Add early-Termination clauses to all employment contracts

If you use employment contracts to ensure that you have specially trained employees for a predictable time period, make sure the contract gives you "wiggle room" to terminate the employee.

While employees who work without employment contracts are at-will employees (and, therefore, can be fired for any nondiscriminatory reason), employees who sign employment contracts can only be fired for reasons stated in that contract.

Good employment contracts allow you an "out" and should always state that the employer can terminate the contract if the employee isn’t doing his or her job. Include the employee’s job description and expected goals in the contract, along with specific measurable work standards. Specify that not meeting expectations is grounds for terminating the contract.

Recent case: Deborah Horvat worked for a food service company as hospital dietetic services manager. She had a renewable one-year contract. Halfway through the first year, she received an evaluation that listed several initiatives she was failing to implement.

When nothing improved, the company terminated the contract three months early.

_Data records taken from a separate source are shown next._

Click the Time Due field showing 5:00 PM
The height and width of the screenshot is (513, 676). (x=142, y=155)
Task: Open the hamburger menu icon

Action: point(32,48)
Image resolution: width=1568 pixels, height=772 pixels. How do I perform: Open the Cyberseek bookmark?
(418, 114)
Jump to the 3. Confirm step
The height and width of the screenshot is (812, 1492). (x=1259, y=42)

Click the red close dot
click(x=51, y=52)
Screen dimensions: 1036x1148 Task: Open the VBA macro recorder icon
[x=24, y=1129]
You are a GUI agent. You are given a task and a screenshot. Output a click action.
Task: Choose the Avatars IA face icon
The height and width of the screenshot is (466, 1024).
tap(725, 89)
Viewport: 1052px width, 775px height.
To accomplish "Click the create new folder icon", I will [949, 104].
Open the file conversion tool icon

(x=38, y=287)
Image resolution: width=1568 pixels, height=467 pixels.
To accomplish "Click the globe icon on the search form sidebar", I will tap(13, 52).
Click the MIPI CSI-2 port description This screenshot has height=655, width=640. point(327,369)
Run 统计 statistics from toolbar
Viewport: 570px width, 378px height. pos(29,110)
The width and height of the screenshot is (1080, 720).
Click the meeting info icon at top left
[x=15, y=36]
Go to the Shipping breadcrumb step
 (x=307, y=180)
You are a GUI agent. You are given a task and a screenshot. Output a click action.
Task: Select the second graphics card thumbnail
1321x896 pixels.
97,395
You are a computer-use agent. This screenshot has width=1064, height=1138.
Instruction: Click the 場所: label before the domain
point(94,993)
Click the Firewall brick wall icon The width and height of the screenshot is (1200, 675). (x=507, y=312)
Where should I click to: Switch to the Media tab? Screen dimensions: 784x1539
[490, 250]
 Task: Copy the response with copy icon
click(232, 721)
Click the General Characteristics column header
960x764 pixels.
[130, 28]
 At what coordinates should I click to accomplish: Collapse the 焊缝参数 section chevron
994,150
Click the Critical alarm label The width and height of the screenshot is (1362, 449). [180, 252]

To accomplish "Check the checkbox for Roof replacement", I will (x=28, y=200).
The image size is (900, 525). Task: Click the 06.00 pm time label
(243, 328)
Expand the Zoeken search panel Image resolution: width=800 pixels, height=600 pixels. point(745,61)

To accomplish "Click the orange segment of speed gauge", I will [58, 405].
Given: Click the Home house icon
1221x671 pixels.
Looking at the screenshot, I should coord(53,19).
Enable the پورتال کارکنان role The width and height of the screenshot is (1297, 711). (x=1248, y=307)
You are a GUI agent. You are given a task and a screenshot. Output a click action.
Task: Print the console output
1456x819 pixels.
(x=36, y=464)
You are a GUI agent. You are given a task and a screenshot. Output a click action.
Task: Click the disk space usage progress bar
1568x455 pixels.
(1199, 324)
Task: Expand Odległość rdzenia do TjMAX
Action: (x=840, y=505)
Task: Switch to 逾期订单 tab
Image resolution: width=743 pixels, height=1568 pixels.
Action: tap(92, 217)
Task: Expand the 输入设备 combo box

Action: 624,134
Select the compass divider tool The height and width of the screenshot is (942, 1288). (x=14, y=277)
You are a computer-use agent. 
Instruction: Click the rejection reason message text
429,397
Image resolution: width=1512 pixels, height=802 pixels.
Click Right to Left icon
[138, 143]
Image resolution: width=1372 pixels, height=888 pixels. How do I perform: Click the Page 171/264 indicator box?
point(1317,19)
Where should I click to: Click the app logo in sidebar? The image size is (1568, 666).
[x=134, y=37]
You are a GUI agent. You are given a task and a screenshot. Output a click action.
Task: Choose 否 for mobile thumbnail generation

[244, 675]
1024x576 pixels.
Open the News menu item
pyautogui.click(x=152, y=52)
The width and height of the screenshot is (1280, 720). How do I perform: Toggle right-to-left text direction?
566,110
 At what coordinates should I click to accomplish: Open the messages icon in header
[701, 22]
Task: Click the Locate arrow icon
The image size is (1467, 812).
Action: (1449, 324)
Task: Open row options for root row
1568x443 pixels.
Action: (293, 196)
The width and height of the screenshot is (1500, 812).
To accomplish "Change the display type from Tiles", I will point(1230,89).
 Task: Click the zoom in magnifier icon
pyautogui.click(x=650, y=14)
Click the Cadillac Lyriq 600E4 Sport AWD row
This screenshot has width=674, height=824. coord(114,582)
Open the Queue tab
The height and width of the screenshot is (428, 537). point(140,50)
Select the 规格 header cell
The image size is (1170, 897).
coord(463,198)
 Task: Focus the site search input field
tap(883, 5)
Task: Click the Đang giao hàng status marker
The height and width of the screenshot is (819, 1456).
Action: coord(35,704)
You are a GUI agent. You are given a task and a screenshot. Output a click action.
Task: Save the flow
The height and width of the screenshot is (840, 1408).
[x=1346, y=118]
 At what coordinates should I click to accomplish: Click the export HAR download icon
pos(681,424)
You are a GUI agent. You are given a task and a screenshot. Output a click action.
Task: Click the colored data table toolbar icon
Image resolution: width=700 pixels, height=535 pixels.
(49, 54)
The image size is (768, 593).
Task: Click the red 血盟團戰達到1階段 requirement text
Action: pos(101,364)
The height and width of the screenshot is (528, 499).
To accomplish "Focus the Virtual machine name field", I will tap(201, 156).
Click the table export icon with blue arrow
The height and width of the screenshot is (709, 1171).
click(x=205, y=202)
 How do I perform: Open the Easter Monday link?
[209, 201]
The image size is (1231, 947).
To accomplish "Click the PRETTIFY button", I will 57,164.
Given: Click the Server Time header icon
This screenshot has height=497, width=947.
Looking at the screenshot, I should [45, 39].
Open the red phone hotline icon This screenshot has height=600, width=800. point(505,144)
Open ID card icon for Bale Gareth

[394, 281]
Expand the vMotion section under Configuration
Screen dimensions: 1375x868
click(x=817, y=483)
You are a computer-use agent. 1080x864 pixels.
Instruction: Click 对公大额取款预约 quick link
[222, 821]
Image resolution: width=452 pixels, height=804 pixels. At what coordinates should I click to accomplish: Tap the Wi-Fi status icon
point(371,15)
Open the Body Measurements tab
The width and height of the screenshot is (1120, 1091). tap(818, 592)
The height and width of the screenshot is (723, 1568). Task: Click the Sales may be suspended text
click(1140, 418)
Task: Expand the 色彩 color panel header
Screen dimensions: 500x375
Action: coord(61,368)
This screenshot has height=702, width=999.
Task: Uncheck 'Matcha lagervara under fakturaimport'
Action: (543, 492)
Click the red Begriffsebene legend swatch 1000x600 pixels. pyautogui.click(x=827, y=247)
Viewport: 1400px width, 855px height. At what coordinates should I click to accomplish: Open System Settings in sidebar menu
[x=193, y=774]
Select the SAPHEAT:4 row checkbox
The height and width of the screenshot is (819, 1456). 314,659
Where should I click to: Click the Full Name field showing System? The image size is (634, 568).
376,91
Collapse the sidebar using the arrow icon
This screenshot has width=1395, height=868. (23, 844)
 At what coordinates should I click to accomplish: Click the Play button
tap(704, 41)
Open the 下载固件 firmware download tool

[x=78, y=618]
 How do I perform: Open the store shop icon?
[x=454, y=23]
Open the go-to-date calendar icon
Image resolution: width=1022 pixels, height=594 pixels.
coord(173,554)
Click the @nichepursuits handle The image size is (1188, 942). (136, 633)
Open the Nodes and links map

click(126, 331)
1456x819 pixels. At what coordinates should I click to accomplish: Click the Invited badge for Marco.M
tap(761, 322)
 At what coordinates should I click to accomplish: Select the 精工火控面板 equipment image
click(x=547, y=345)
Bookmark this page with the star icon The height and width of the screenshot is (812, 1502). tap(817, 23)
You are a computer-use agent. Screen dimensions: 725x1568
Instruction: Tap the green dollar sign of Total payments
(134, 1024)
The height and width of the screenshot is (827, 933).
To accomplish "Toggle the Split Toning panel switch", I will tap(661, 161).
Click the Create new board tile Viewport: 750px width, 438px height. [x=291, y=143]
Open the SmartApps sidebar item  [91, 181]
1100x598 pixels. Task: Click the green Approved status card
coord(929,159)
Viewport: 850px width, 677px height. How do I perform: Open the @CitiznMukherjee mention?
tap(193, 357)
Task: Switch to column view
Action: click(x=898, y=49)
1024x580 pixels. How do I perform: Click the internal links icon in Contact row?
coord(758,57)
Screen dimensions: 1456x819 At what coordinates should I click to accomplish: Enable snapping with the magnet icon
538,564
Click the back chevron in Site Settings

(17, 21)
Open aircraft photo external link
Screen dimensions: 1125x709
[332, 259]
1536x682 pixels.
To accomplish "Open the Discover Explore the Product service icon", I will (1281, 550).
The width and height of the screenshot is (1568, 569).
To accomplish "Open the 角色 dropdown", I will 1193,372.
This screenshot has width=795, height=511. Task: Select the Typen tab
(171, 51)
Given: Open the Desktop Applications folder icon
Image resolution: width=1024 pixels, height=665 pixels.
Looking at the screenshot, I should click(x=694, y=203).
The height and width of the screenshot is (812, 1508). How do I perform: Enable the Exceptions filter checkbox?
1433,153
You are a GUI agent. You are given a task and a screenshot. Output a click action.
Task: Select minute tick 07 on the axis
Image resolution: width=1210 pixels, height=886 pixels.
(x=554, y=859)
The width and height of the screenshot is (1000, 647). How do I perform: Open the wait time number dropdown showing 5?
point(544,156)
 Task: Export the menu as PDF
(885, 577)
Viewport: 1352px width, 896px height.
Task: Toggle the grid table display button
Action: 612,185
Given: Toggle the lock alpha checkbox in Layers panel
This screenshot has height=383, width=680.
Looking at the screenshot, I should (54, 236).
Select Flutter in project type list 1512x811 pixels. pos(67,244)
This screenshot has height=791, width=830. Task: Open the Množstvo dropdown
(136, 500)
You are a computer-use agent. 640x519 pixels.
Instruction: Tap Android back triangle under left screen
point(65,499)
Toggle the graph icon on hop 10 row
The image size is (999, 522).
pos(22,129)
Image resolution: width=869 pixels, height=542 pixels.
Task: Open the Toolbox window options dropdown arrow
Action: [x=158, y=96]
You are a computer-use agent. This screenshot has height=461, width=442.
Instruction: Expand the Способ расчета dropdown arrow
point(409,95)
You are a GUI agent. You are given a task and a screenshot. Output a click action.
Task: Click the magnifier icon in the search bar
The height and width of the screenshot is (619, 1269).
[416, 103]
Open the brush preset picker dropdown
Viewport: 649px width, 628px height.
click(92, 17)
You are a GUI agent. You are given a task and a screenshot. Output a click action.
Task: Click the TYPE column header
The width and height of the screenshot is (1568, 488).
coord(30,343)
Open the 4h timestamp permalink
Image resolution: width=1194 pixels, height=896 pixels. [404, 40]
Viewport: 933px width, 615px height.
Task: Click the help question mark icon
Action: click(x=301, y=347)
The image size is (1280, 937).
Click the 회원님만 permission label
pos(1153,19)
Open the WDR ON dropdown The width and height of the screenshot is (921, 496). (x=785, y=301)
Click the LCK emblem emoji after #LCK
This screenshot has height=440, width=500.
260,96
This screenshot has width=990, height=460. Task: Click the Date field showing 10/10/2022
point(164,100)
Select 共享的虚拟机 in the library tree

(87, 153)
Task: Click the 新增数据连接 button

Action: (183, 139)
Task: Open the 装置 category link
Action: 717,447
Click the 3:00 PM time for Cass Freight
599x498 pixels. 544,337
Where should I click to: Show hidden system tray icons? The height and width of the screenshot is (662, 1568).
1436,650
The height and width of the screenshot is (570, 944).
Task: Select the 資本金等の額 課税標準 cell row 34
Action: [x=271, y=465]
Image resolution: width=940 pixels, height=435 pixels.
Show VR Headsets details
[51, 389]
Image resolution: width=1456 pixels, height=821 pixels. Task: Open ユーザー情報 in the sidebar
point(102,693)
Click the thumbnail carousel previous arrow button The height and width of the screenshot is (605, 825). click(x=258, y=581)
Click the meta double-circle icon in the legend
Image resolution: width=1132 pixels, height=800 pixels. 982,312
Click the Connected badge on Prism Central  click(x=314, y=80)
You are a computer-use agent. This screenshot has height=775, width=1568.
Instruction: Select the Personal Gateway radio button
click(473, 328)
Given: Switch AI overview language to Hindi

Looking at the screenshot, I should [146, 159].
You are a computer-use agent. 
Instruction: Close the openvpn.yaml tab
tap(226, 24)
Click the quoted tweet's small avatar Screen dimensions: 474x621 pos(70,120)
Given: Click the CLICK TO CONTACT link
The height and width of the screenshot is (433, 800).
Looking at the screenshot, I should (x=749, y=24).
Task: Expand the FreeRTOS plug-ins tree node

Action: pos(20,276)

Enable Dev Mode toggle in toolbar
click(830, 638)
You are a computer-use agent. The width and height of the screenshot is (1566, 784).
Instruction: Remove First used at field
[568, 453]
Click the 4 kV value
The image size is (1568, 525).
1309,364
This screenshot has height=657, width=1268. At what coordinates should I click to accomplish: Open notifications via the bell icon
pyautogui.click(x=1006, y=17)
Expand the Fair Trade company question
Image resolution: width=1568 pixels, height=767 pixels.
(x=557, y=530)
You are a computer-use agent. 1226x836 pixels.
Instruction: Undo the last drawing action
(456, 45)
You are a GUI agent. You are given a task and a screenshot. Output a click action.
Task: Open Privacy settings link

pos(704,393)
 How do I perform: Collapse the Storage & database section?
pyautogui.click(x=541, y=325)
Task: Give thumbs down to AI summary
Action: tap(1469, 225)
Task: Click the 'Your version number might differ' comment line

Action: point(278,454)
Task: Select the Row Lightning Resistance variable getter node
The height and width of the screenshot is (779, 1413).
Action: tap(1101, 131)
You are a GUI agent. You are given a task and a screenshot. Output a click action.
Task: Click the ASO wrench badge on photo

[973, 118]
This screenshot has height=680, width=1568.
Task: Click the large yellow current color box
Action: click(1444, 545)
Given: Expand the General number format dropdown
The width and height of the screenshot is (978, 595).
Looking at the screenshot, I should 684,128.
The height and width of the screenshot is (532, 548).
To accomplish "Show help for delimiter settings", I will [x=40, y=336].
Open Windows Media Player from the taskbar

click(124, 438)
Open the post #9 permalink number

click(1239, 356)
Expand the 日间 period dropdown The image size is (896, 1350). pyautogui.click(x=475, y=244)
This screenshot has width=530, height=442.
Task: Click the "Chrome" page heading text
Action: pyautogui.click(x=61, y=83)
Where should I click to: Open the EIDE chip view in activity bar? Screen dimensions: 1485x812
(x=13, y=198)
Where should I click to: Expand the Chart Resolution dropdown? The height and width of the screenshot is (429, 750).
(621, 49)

She sued, alleging breach of contract. Not so, said the court. The employment contract clearly spelled out that she could be terminated "without notice for cause, in the event of ineffectiveness in performance of duties." (Horvat v. Forbes Regional Hospital, et al., No. 05-3458, 3rd Cir., 2006)  

Sample forfeiture clause

A simple sentence in an employment contract could save you much hassle and expense.

Example: "Employer reserves the right to terminate the employee’s salary and benefits in the event of a termination ‘for cause,’ including employee misconduct, nonperformance or any other business-related circumstance."